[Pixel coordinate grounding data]
--
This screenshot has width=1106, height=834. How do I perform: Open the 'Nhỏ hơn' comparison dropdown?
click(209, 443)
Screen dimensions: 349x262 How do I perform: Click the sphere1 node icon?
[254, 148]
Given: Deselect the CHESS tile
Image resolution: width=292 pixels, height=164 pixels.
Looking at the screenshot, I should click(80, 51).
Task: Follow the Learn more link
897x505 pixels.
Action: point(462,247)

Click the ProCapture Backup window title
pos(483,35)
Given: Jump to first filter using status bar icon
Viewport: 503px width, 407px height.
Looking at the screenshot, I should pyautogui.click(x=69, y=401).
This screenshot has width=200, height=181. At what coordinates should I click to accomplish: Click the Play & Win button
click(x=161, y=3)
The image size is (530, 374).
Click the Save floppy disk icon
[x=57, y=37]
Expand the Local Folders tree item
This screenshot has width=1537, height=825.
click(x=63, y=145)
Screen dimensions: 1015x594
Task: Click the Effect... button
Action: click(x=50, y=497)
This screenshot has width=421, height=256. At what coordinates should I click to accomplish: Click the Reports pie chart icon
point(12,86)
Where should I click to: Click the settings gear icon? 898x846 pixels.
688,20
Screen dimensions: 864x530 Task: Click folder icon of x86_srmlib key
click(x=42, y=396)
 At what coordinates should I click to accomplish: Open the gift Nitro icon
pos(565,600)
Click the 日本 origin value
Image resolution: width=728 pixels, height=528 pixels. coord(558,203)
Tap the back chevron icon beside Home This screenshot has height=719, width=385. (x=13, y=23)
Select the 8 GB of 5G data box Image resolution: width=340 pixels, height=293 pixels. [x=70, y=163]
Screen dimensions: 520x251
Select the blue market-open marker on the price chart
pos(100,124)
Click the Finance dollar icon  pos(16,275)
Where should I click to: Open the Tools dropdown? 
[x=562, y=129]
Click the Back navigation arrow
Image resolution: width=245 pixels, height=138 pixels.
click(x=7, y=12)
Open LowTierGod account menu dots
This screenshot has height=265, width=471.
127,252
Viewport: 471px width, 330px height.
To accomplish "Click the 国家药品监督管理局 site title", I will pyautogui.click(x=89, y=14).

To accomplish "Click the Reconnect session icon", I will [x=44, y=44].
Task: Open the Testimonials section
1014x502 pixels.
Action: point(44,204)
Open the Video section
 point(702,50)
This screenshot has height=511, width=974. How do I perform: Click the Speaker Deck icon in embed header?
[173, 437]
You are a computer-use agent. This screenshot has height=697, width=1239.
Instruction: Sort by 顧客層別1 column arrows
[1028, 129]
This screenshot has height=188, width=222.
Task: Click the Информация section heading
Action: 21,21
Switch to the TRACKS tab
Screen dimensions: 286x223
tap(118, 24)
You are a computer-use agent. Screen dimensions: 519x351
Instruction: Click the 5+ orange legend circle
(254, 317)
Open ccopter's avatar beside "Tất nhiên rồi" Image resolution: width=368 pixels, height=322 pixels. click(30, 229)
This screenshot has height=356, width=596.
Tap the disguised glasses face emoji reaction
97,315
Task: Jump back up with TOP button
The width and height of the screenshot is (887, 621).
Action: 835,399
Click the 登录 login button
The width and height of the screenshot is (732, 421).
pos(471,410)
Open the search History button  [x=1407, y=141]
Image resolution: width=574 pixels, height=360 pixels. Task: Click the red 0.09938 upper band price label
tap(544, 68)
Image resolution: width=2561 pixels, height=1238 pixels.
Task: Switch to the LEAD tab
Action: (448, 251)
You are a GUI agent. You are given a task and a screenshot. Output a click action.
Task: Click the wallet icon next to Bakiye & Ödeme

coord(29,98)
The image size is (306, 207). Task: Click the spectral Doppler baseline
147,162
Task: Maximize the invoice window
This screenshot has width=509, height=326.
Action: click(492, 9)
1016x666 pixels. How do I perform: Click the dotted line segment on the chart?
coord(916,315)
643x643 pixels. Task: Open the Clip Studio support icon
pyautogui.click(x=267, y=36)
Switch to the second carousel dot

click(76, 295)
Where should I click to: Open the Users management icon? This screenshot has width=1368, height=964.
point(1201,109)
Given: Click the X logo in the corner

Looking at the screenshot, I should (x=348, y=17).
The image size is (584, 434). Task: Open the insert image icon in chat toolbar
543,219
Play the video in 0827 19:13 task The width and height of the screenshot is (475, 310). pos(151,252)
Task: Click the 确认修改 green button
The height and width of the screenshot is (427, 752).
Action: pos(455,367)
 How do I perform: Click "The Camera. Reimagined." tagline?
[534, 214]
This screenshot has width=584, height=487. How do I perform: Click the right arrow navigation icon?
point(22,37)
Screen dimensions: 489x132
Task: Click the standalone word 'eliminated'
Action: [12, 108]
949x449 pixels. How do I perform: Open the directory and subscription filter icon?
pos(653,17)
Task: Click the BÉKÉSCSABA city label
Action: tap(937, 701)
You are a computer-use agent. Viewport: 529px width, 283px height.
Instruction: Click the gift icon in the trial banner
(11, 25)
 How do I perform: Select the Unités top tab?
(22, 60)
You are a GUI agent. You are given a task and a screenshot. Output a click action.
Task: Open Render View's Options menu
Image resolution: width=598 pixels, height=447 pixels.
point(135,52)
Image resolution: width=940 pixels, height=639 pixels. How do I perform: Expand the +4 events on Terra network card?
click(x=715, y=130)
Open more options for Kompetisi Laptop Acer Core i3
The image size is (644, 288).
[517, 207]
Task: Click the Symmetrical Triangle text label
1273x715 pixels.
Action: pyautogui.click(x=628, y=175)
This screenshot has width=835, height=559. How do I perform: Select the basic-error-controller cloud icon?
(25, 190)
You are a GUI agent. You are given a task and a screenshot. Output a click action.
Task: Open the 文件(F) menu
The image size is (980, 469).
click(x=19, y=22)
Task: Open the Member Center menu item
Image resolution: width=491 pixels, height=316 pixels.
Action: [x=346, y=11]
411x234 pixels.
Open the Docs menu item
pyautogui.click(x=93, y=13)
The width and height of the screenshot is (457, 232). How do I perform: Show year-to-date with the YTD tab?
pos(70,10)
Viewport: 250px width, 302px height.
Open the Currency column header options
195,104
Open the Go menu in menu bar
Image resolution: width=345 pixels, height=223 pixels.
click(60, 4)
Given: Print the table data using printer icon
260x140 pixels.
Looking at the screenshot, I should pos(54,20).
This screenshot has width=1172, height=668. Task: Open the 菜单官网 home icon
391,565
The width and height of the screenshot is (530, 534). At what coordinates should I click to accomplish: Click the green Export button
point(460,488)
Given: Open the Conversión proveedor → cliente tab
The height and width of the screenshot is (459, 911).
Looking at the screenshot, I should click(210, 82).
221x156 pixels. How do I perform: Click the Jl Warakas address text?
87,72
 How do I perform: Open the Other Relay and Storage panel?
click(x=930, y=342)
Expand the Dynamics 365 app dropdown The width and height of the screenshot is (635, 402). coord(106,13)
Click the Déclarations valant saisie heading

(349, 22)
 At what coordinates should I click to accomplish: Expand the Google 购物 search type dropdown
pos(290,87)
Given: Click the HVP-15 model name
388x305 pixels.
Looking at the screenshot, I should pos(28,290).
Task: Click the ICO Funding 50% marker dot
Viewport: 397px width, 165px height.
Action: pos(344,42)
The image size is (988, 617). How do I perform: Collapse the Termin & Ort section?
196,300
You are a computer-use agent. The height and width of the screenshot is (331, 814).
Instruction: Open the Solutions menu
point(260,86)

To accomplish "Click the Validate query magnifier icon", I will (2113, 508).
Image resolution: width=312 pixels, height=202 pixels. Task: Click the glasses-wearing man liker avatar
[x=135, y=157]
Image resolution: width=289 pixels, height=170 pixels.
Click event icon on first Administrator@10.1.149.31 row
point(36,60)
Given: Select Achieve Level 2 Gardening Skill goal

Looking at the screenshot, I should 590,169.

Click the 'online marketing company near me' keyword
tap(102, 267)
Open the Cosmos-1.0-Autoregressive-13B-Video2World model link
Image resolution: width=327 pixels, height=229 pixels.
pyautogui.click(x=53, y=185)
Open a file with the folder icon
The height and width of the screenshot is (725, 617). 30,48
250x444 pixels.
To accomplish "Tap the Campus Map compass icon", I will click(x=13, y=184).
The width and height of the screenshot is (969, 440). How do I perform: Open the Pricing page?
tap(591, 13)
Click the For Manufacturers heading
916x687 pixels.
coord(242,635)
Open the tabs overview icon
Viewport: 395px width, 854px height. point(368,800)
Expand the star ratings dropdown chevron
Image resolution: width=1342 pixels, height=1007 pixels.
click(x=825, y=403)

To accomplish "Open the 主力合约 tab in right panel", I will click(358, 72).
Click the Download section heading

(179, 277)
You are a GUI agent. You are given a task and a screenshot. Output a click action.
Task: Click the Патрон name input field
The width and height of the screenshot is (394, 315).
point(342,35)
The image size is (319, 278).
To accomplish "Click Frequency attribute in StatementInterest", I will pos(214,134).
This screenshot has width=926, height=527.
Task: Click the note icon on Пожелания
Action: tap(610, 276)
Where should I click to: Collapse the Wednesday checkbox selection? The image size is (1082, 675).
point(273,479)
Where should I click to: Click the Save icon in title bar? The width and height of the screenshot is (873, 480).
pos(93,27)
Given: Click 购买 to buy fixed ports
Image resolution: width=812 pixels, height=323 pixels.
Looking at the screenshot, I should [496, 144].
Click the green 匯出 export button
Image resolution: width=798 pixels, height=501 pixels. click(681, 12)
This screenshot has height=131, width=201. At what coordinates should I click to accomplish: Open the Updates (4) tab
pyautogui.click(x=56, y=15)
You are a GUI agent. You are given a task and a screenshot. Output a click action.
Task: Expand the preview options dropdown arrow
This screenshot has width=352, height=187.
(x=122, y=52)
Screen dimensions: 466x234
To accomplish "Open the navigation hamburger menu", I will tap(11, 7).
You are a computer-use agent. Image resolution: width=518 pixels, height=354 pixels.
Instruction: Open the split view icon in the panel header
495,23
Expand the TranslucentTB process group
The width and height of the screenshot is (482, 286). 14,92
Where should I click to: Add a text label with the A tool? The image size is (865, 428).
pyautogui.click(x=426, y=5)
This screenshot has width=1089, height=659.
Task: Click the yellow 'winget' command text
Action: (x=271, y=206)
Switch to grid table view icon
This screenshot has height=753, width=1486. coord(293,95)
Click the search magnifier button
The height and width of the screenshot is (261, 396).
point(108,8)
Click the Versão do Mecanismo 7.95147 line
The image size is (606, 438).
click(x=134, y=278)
--
Work instructions
Reproduce exactly, and only, the lines from the start of the entries through the one that contains "The image size is (530, 374).".

Problem solution
This screenshot has width=1106, height=834. How do I perform: Open the 'Nhỏ hơn' comparison dropdown?
click(209, 443)
Screen dimensions: 349x262 How do I perform: Click the sphere1 node icon?
[254, 148]
Given: Deselect the CHESS tile
Image resolution: width=292 pixels, height=164 pixels.
Looking at the screenshot, I should click(80, 51).
Task: Follow the Learn more link
897x505 pixels.
Action: point(462,247)

Click the ProCapture Backup window title
pos(483,35)
Given: Jump to first filter using status bar icon
Viewport: 503px width, 407px height.
Looking at the screenshot, I should pyautogui.click(x=69, y=401).
This screenshot has width=200, height=181. At what coordinates should I click to accomplish: Click the Play & Win button
click(x=161, y=3)
The image size is (530, 374).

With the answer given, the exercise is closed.